The Solicitors Regulation Authority is consulting on a proposal to lessen the impact of its practising certificate fee reforms on small firms and legal aid practices for this year’s renewal.
The proposal could mean around 3% of the profession would have the fee payable under the new regime reduced for the 2010 renewal, shifting a maximum of £160,000 on to the rest of the profession for that year.
The consultation puts forward an option for a transitional ‘fee moderation process’, which would address unfairness in the system caused by the use of 2009 turnover figures to calculate the firm-based element of the 2010 practising certificate fee.
The decision to use turnover figures from 2009 was made following consultation with the profession, which in general favoured the simplicity of that approach.
However, the use of 2009 data means that firms that have seen a significant reduction in turnover in 2010 could be paying an unfairly high PC fee.
The SRA has outlined a fee moderation process, which could be used to address this unfairness. The process would only be applicable for the 2010 renewal year and would be based on a set of pre-established conditions with no discretionary element.
To be eligible, firms must have a turnover below £500,000 in their most recent closed annual accounts. The total PC fee payable under the new system in 2010 must be at least 50% more than what they paid in 2009 under the current system, and they must have experienced a turnover drop of at least 30% compared to the figure they submitted to the SRA in 2009.
In addition, the SRA is considering removing the £500,000 turnover threshold for firms that generate at least half of their income from legal aid work. This means legal aid firms of any size could be eligible for a reduction if they face a 50% increase in PC fees and their turnover has fallen by 30%.
In its consultation, the SRA said it was considering this option ‘because some members of the profession have raised concerns about the impact of the new structure on firms with a high percentage of legal aid (these firms often have high turnover/low margin) and a possible impact on access to justice’.
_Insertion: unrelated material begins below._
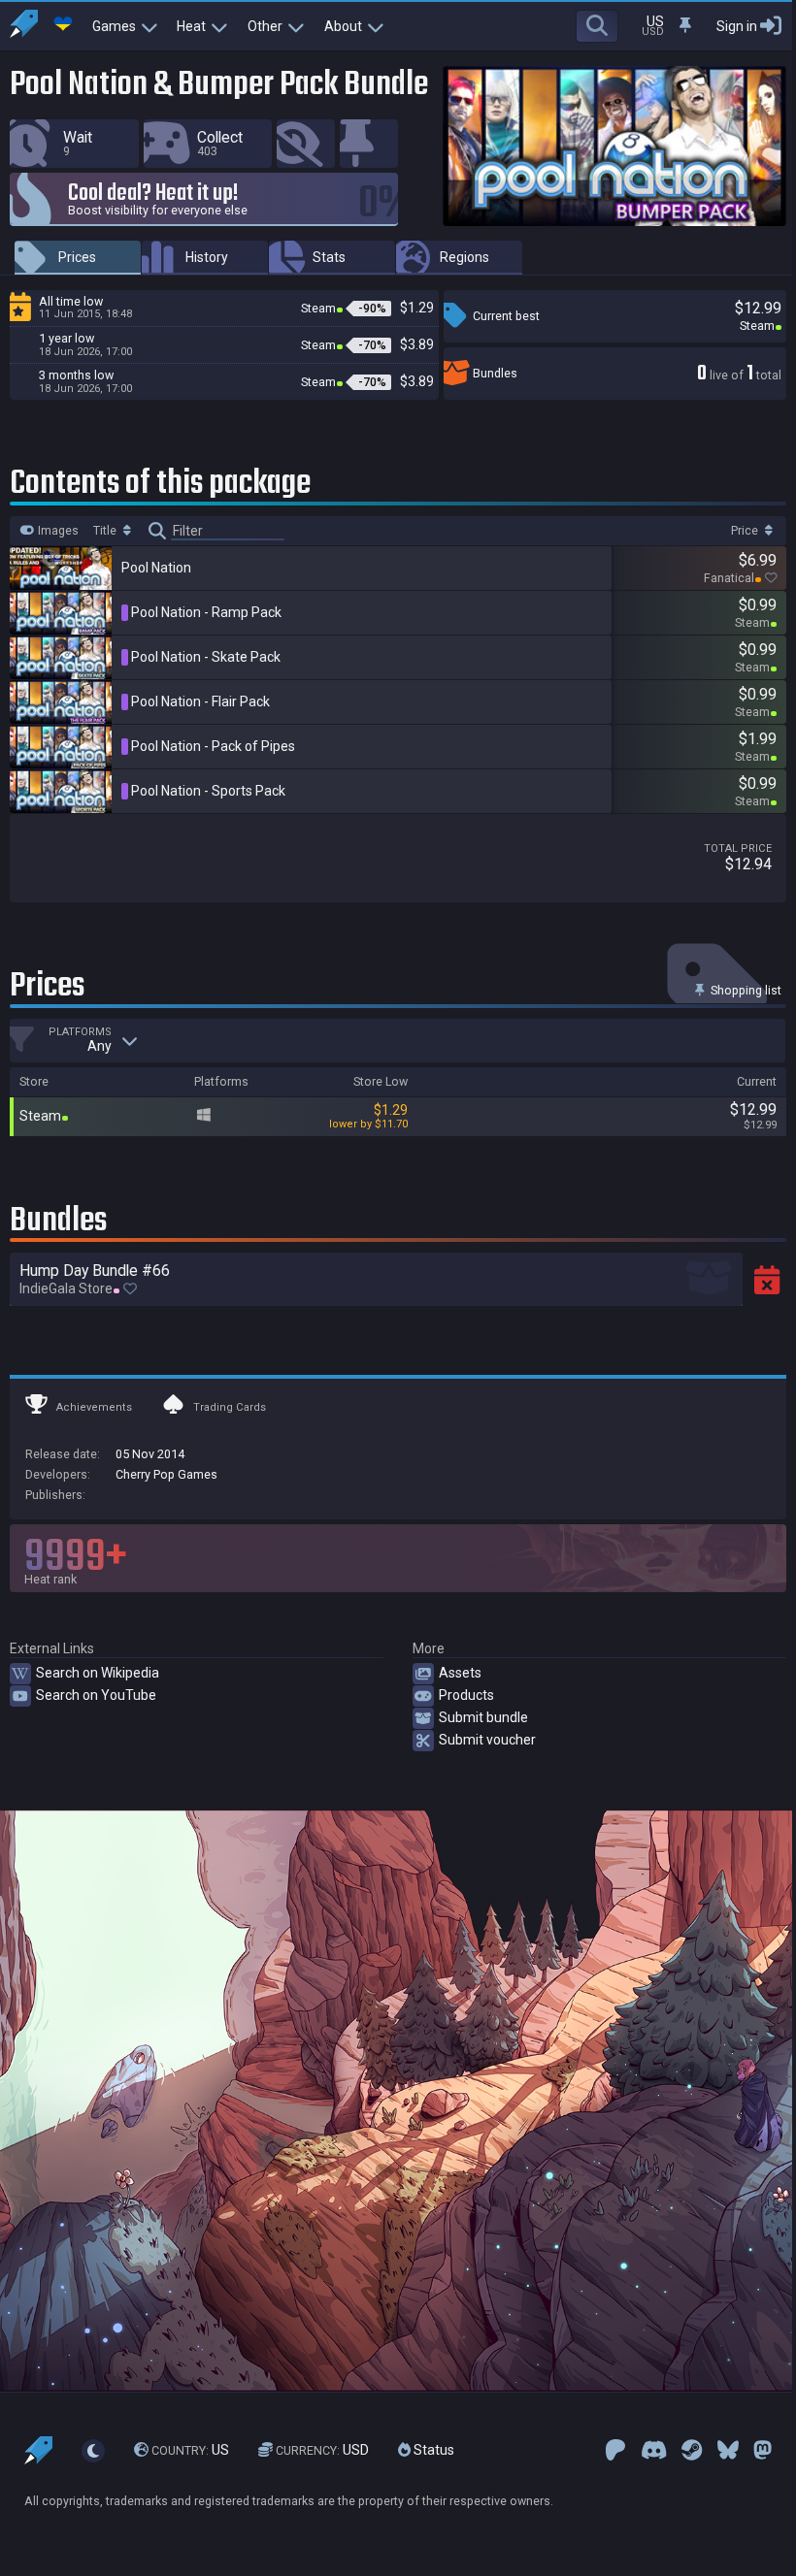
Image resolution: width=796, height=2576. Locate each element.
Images (57, 531)
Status (432, 2450)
The paper suggests the structure of the moderation process, which would be based on set criteria with no room for discretion, would make it a ‘robust, objective and transparent system which is both efficient and economic to administer’.
The consultation sets out the fee moderation process as one of two options, the other being to set up no transitional arrangements. It does not indicate which system the SRA prefers.
SRA board chairman Charles Plant said the proposed moderation process related ‘primarily to firms that can show their turnover has reduced significantly and therefore it could be unfair to base the 60% fee, which is based on turnover, relating that to last year’s turnover’.
From the 2010 renewal, 60% of the regulatory burden will be paid for through a firm-based fee, and 40% through a PC fee paid by individual solicitors.